Published in final edited form as: Nat Microbiol. 2022 Apr 28;7(5):680–694. doi: 10.1038/s41564-022-01103-1

Figure 6: Microbiota mediates PA suppression through microbial β-glucuronidase enzymatic activity and production of unconjugated bilirubin.

Figure 6:

a, Beta-glucuronidase (GUS) activity in humans. High PA PI-IBS had lower fecal GUS activity compared to healthy and low PA PI-IBS (One-Way ANOVA-Kruskal-Wallis, *p=0.02 and *p=0.03 respectively, n=4 low PA, 8 high PA and 8 healthy). b, Concentration of urobilinogen in human feces. Untargeted fecal metabolomics identified higher urobilinogen in low PA compared to high PA feces (n=3 high PA and 4 low PA). c, Liquid chromatography tracing of urobilinogen (C18 column, n=3 high PA and 4 low PA PI-IBS). d, GUS suppresses PA in mice. Mice monocolonized with E. coli overexpressing GUS (GUS+) had significantly lower fecal PA compared to controls (1437 ± 411.7 vs. 3371 ± 481.9 BAEE units/mg protein, One-Way ANOVA-Kruskal-Wallis, p=0.004, n=5). e, Unconjugated bilirubin suppresses PA. Mice given unconjugated bilirubin (gavage, 3 days) had less trypsin-like activity compared to controls (4.8 vs 12.2 nmoles/min/μg protein, Mann-Whitney p=0.03, n=4 mice). f, Fecal metabolomics in experimental mice.
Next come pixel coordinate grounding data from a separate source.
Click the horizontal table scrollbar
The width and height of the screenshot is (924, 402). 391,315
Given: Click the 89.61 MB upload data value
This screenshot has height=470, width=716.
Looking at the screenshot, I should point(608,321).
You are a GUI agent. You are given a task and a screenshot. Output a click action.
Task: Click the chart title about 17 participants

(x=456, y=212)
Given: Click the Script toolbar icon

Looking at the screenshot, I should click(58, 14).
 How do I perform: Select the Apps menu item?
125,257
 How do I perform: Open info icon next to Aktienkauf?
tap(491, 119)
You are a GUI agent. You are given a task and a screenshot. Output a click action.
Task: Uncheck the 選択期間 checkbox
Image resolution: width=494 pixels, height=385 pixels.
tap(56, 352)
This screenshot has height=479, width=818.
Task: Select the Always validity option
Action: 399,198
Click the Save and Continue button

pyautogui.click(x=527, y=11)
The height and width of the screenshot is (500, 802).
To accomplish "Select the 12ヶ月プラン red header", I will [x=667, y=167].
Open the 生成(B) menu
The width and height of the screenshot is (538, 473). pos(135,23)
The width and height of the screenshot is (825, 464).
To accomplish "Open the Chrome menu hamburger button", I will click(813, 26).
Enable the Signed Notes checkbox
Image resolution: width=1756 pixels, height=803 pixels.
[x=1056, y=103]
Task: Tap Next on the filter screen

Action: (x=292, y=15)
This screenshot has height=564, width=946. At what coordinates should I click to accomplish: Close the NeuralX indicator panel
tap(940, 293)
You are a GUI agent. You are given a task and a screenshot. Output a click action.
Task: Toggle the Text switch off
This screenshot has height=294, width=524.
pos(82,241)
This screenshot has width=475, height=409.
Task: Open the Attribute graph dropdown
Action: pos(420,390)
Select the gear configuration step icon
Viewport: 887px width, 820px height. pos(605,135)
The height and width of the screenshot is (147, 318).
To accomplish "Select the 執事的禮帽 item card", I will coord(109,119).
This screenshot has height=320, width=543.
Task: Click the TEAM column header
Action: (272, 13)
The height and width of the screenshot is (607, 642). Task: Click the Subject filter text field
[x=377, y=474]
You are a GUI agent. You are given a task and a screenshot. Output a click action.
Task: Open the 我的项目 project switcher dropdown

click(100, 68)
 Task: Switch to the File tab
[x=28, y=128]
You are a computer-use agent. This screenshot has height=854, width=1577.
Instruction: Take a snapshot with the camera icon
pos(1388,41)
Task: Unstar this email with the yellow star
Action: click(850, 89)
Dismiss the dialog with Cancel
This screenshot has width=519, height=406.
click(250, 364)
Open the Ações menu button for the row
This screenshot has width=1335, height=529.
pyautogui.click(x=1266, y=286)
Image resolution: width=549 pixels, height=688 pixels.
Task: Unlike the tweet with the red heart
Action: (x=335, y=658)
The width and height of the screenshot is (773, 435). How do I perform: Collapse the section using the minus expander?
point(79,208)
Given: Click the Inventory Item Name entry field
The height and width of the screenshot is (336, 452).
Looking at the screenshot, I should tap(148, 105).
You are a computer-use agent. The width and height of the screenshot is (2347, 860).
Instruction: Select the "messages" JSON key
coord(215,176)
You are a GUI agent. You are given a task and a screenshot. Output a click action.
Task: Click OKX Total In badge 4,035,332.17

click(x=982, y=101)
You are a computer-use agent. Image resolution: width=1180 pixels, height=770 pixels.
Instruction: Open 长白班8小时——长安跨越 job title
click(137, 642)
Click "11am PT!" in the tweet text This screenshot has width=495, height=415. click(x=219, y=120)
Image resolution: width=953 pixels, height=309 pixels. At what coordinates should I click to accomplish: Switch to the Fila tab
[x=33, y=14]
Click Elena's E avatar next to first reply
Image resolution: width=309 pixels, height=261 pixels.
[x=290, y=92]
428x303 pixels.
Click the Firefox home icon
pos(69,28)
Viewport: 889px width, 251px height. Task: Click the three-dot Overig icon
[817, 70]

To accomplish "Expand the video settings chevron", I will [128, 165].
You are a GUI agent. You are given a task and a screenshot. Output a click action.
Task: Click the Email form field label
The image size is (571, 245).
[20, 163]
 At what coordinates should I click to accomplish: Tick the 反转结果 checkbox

Increased D-urobilin, #p=0.001 and bilirubin degradation product, C17H20N2O5 #p=0.03, seen in GUS+ and D-Glucaro-1–4-Lactone treated animals respectively (n=4 mice). g, Schematic for GUS inhibitors in humanized mice. h, D-Glucaro-1–4-Lactone increases fecal PA. Mice given D-Glucaro-1–4-Lactone, a non-specific GUS inhibitor, have significantly higher fecal PA than controls (825.3 ± 655.6 vs. 19.3 ± 8.0 BAEE units/mg protein, Mann-Whitney, n=5, p=0.008). i, UNC10201652, a microbial GUS inhibitor, increases fecal PA (2692 ± 2430 vs. 113.8 ± 230.1 BAEE units/mg of protein, Mann-Whitney, n=5, p=0.008). Data presented mean ± s.d. Boxplots as previously described. Human and mouse metabolite intensities were normalized using total ion current for each sample, log-transformed and compared between groups (Student’s t-test). p-values were adjusted using Benjamini-Hochberg method. Metabolites p-value <0.05 and absolute log2 fold change of > 0.5 (0.0 = no change) are mapped.